25 de janeiro de 2012

antes de ir embora ele me fez pensar algumas coisas bem pequenas acerca de mim. a partir de então corri a me trancar fora do mundo, dando especial desatenção àqueles que mais amava. era puro medo, sabe? medo de que essas outras pessoas importantes que me restavam, de repente, se dessem conta das minhas incompletudes e também desistissem de mim, bem no meio do caminho.  

18 de janeiro de 2012

passa, eu sei. e sei também que é reconfortante quando a gente mantém a perspectiva de que apesar de tudo, passa. porque passa mesmo. mas para além do conforto, confesso que acho isso tudo bem chato. chato que depois de tanta dor nada tenha se resolvido e, mesmo assim, passe. chato que o fato da tristeza diminuir não me faça definitivamente feliz. chato perceber que muito amor não basta para que não passe. chato, mas chato mesmo, é quando no fim do dia eu tenho que lidar com essa hipótese angustiante de que nada talvez seja tão especial a ponto de não passar nunca.

17 de janeiro de 2012

passei muito tempo com as emoções desabrigadas. é que o meu amor precisava de espaço e o lugar que encontrei no coração dele tinha o teto bem baixinho.

16 de janeiro de 2012

é na desconversa sem peso das rodas de amigos que a gente se recicla em memórias mais doces.

12 de janeiro de 2012

acho que comecei a entender um pouco esse velho nó escondido cá no canto esquerdo da alma. hoje eu até senti como se ele desse uma leve afrouxada, sabe como é? assim, como se a tensão cedesse um tantinho - desses que não chegam a aliviar, mas permitem que a gente respire mais fundo e até perceba cheiros novos que agradam.

10 de janeiro de 2012

de repente ressurjo em vontades que não tenho com quem dividir. aí invento. mesmo que não seja ideal; mesmo que não seja como antes; mesmo que, no fundo, nem chegue realmente a ser.
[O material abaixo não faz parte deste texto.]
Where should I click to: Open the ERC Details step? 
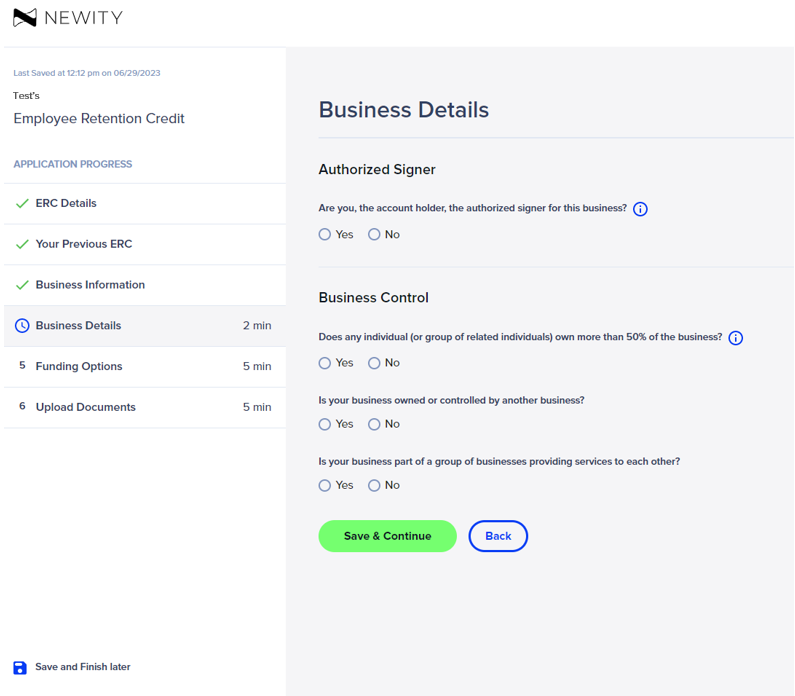[145, 203]

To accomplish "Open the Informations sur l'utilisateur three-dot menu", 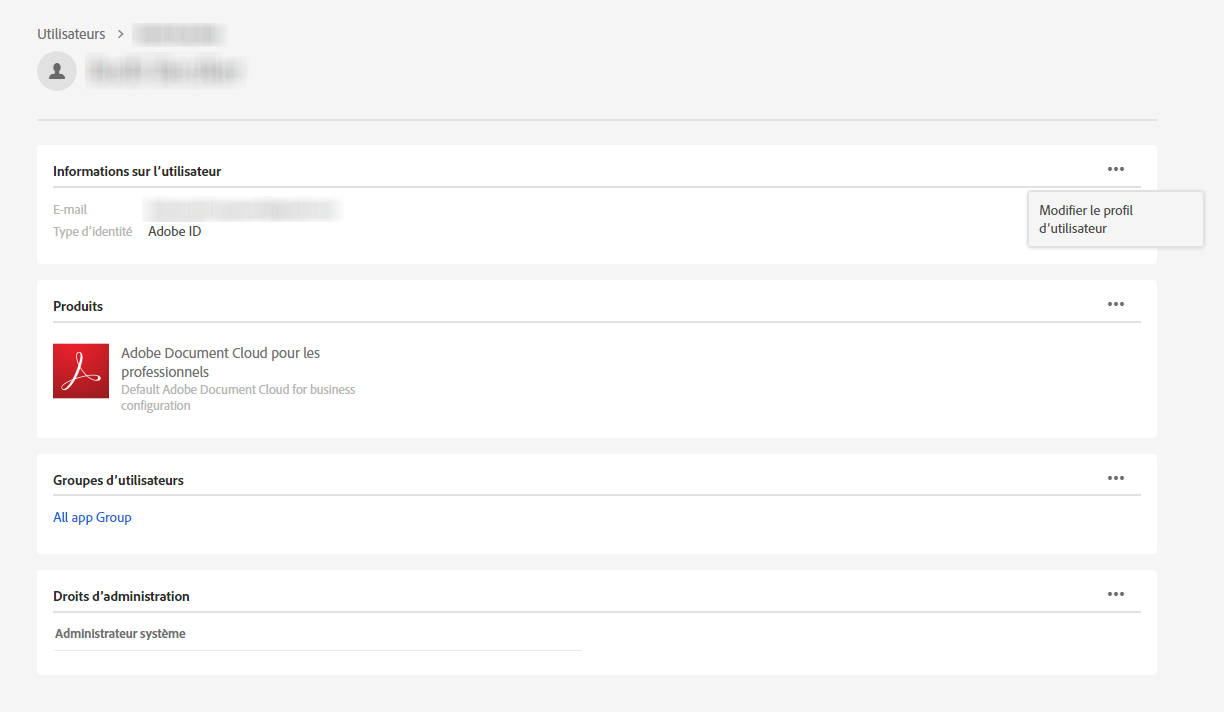I will click(x=1116, y=169).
é feliz ver brotar dos escombros de meus vazios relances da menina dos sorrisos sem culpa, que nunca soube desenhar ou pintar mas colecionava lápis de cor.

carrego esse desejo encabulado de que um próximo alguém me chegue com traquejos de verbo, sabendo amar sem economia de palavras.

9 de janeiro de 2012

A gente precisa viver para descansar dos sonhos.

Mia Couto

6 de janeiro de 2012

fotos: acervo pessoal
 
foi numa viagem entre amigos - dessas que se impõem, mesmo, de fora pra dentro - que a vida largou o pudor de lado e explodiu em cores, arteira, zombando do meu descompasso. achei tanta graça da brincadeira, que acabei rindo junto, solta, como havia tempos não tinha humores de fazer.


5 de janeiro de 2012

de repente ele aparece com aquela polidez em brasa, a pedir umas desculpas que eu nem sei se deve, e tudo aquilo me desperta uma vontade louca de que nossa história pudesse simplesmente desacontecer, num piscar de olhos, pra que eu nunca mais precisasse revisitar esse vazio que ainda me magoa tanto.